Les juifs sont bien intégrés et assimilés. Ils éprouvent de la reconnaissance envers la Rep qui accordé l’égalité.
Durkheim, Bergson, Proust, Rothschild, Lazare, Citroën…

Intérêt pour l’ésotérisme. Ordre de Rose-Croix qui recherche contact divin par l’extase.

3. Pessimisme de la société

Une croissance inégalitaire

Les fruits de la croissance sont mal partagés.

Le travail féminin salarié profite peu de la croissance.

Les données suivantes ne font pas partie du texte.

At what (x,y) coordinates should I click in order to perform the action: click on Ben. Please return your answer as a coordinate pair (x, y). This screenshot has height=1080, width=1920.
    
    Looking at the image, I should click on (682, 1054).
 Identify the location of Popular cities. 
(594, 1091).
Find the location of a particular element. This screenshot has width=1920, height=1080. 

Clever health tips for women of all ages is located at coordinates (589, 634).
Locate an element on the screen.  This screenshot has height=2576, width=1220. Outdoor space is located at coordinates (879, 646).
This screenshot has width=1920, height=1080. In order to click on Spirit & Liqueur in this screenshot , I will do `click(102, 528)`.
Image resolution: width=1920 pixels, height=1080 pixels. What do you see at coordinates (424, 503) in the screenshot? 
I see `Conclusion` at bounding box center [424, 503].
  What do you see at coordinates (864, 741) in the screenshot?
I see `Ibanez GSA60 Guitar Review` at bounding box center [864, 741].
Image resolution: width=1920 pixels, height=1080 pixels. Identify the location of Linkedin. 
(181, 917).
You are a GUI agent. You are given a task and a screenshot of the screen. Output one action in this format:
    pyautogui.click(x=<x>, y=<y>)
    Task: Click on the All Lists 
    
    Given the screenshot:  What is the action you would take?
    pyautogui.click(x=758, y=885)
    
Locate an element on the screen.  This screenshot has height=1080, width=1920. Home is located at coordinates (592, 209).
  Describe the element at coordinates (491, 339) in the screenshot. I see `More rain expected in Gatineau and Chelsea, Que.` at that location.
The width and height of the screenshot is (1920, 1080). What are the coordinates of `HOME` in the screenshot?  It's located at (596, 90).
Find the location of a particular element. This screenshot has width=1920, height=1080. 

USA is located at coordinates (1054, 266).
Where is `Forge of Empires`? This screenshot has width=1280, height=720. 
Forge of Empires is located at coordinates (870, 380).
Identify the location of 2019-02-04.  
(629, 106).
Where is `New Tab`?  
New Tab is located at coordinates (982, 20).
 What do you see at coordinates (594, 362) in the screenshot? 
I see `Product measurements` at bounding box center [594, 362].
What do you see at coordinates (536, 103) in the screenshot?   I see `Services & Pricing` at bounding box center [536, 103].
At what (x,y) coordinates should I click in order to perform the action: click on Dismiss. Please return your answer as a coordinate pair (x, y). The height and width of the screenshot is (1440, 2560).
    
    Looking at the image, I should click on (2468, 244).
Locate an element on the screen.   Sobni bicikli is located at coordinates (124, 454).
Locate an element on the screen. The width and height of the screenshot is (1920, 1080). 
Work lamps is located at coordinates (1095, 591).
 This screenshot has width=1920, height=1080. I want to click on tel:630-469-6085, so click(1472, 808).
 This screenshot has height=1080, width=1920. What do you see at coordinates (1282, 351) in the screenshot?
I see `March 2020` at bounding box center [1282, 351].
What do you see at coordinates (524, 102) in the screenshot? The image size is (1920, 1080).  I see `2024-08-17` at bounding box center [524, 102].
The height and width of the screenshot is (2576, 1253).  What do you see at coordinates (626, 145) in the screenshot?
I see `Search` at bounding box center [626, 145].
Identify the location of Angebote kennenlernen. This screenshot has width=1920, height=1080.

Progression du nbre des ouvriers qui passe de 1,5 million en 1875 à + de 2 millions en 1905. Les femmes sont nombreuses dans l’industrie alimentaire, et dans manufactures. A Paris, près de 50% de la main d’oeuvre est féminine : couturières, brodeuses, lingères… Le travail féminin est sous rémunéré et les syndicats le dénoncent car ainsi il entre en concurrence avec celui des hommes.
Conditions de travail très pénibles malgré les progrès. Le repos hebdomadaire n’est accordé qu’en 1906. Les loyers montent car insuffisance de logements.

Renouveau de la lutte des classes dès 1905
Grèves ouvrières se durcissent. Malaise social.

Revendication du calcul du salaire sur temps de travail, d’une meilleure salubrité des conditions de travail. Baisse de la natalité.
La syndicalisation traduit la généralisation d’une conscience de classe.
En 1914 la CGT revendique 700 000 adhérents.

190 grèves en 1890.

1309 en 1906.

Le N minier, les ouvriers du textile sont très touchés. Les violences dans les grèves s’accentuent avec Clemenceau, à partir de 1907, dont l’intransigeance répressive lui vaut le surnom de 1er flic de France.

Pessimisme de la société marqué par une crise des valeurs

La culture dominante est rationaliste, positiviste, favorable au dvpt des sciences (scientiste). La dignité de l’homme réside dans sa raison, donc mépris de la sensibilité et de l’intuition. L’homme n’a plus besoin de religion car la science explique tout.
1898 : P. & M. Curie découvrent le Radium.